The poem may have been Poe's way of dealing with the illness of his wife Virginia. The dead woman's name, however, may have been a reference to Poe's recently dead brother, William Henry Leonard Poe. Poetically, the name Lenore emphasizes the letter "L" sound, a frequent device in Poe's female characters including "Annabel Lee", "Eulalie", and "Ulalume".

== Major themes ==
- Death of a beautiful woman (see also "Annabel Lee", "Eulalie", "The Raven", "Ulalume"; in Poe's short stories, see also "Ligeia", Berenice", "Eleonora", "Morella").

== Publication history ==
The poem was first published as part of an early collection in 1831 under the title "A Pæan". This early version was only 11 quatrains and the lines were spoken by a bereaved husband. The name "Lenore" was not included; it was not added until it was published as "Lenore" in February 1843 in The Pioneer, a periodical published by the poet and critic James Russell Lowell. Poe was paid $10 for this publication. The poem had many revisions in Poe's lifetime. Its final form was published in the August 16, 1845, issue of the Broadway Journal while Poe was its editor.

The original version of the poem is so dissimilar from "Lenore" that it is often considered an entirely different poem. Both are usually collected separately in anthologies.

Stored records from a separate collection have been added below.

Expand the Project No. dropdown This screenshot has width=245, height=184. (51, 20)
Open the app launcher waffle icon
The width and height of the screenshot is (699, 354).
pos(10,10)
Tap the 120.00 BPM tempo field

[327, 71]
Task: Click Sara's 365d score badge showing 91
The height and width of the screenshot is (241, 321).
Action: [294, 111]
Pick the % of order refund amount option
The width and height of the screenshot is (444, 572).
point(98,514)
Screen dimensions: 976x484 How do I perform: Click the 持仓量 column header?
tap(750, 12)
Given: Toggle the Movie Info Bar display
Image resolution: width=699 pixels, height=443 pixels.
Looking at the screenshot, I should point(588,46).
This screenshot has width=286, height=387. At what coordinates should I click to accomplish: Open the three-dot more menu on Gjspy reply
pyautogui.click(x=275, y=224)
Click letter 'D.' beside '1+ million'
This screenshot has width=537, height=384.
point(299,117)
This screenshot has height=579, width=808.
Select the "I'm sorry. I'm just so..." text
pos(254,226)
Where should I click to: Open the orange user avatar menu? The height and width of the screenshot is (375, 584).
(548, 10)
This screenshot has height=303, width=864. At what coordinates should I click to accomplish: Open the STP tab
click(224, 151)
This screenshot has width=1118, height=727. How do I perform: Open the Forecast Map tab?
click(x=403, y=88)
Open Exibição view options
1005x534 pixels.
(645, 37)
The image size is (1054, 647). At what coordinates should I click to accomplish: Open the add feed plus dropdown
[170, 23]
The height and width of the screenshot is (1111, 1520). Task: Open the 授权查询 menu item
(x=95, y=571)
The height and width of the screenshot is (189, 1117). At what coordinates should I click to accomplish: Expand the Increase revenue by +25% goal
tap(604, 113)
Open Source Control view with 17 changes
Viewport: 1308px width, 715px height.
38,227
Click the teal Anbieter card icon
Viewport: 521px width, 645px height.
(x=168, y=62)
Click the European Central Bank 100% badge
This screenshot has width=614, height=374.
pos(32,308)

== Lenore in other works ==
- A character by the name of Lenore, thought to be a deceased wife, is central to Poe's poem "The Raven" (1845).
- Roman Dirge created a comic book series in 1998 inspired by the poem, involving the comedic misadventures of Lenore, the Cute Little Dead Girl.
- Hikaru Utada's 2004 song "Kremlin Dusk" makes a reference to Lenore, as well as other elements of Poe's works, and even mentions Poe himself.